◆ PROBLEM TO SOLVE: Locate every line below that contains the word "will" and copy it.

Dataset excerpts:
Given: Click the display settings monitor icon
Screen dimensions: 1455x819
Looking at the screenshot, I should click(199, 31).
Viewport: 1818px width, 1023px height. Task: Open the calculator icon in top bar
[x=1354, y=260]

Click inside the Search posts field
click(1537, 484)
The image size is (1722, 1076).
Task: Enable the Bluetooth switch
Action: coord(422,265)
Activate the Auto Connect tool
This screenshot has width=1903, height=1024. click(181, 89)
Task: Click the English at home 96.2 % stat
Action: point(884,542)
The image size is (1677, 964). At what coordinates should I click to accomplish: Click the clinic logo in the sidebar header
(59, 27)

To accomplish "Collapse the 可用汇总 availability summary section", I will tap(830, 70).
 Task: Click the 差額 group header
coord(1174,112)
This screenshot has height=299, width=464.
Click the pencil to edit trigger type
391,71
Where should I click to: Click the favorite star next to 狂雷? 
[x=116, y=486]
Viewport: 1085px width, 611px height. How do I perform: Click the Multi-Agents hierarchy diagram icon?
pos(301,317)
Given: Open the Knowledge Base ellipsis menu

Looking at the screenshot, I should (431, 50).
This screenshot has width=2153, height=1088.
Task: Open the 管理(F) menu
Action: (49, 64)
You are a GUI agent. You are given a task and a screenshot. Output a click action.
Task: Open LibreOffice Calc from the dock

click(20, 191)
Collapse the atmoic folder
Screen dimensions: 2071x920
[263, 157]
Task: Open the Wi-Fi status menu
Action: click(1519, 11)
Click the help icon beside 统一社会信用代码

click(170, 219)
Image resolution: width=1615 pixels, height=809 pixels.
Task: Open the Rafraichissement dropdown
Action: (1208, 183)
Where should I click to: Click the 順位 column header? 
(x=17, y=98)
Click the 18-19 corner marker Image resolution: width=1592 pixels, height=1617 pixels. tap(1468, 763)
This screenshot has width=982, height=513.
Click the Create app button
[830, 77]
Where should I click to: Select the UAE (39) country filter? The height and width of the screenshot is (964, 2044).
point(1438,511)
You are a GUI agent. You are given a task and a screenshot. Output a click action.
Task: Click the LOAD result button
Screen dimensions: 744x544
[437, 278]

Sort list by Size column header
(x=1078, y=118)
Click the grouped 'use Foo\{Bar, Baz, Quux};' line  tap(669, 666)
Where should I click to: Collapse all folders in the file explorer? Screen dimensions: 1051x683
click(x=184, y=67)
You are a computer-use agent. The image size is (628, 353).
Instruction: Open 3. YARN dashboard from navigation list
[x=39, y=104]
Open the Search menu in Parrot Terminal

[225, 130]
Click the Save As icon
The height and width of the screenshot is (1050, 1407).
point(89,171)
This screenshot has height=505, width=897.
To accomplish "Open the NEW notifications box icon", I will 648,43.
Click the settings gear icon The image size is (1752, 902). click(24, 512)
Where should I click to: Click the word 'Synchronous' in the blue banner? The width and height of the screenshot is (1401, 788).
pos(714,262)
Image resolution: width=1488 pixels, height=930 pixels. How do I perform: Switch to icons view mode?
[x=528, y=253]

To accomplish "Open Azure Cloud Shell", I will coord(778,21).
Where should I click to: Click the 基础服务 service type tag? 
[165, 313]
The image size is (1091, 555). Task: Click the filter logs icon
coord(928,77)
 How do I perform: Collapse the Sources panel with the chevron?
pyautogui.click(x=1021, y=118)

◆ SOLUTION TO THE EXERCISE:
To accomplish "Collapse the 可用汇总 availability summary section", I will tap(830, 70).
To accomplish "Open the NEW notifications box icon", I will 648,43.
To accomplish "Open Azure Cloud Shell", I will coord(778,21).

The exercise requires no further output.